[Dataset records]
..........
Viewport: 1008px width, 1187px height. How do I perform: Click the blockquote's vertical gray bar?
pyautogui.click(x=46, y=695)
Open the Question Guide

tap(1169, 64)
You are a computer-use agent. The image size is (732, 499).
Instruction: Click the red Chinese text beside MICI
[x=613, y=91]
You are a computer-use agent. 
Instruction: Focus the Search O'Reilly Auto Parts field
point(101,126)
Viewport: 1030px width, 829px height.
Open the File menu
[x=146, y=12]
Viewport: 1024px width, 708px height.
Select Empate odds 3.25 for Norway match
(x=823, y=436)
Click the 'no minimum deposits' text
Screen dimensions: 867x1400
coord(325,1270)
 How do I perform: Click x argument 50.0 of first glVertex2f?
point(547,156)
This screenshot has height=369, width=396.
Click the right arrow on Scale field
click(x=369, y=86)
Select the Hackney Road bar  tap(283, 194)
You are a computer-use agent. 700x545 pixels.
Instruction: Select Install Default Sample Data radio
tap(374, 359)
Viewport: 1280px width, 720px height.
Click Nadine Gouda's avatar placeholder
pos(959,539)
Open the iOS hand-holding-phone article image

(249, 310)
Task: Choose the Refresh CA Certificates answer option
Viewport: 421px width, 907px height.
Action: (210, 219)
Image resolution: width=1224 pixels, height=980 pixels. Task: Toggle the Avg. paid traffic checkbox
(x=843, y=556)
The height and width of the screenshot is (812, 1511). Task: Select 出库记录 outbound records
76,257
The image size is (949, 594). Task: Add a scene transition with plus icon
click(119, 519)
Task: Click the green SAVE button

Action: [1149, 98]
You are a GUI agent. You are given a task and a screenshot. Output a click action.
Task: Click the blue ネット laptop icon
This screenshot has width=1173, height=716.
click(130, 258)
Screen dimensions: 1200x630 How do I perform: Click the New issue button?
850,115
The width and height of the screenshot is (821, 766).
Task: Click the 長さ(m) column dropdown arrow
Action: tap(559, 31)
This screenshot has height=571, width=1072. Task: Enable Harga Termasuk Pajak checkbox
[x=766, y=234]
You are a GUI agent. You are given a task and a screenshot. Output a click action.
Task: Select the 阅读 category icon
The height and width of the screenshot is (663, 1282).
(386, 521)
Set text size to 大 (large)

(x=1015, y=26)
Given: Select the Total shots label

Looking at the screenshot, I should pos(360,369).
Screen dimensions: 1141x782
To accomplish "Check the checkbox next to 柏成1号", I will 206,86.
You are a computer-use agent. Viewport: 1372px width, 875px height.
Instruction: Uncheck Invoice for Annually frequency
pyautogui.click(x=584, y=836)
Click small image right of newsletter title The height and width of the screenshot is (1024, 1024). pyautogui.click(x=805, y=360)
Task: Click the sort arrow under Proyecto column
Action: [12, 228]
..........
:: WORK ITEM ::
Which lines above hold the string "computer"? Copy each of them.

:: OUTPUT BELOW ::
You are a computer-use agent. The image size is (732, 499).
You are a computer-use agent. 
You are a computer-use agent. 700x545 pixels.
You are a computer-use agent. Viewport: 1372px width, 875px height.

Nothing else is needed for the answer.